Chamber Talks
The Long-Forgotten Fantastic World of Architect Nazimî Yaver
Büke Uras
17 December 2015 / 18:30
Remembering Nazimî Yaver Yenal (1904-1987), one of the long-forgotten actors of 20th-century Turkish architecture, was made possible through the discovery of an archive comprised of 255 architectural drawings. Despite the bright onset of his career, not only as a prolific designer, but an educator as well, and the copious amounts of drawings reflecting his designs oscillating between tradition and modernism, almost none of Nazimî Yaver’s projects have been brought to life.

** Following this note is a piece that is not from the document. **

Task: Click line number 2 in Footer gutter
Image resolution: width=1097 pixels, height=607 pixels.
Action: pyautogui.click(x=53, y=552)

His avant-garde drawings, which remain mainly on paper, make Nazimî Yaver the most notable “paper architect” of the architecture of the Constitutional Era. Detached from the objective of implementation and attaining an independent character of its own, Nazimî Yaver’s fantastical world of drawing has the potential to have as much an impact on contemporary architecture as other examples sharing a similar fate did, such as the Italian Futurists, Russian Constructivists, and British Utopia architects.
Trained in Classicism and Eclecticism, most notably under his professor Giulio Mongeri at the Academy of Fine Arts, Nazimî Yaver graduated valedictorian in 1926. He gained work experience at Mongeri’s office of architecture, where he began to work as of his student years. He earned first place at the 1927-28 Academy of Fine Arts’ European architecture competition and was sent to Paris. In 1931, he relocated to Berlin, where began working with Hans Poelzig, one of the iconic names of German Modernism, and produced bold and modernist works.
Any attempt to visually and philosophically define the extraordinarily fantastic architecture of Nazimî Yaver through the rich archives brought to light years later, and to understand the intent behind their creation will provide an important, albeit belated, contribution to the architectural culture of İstanbul.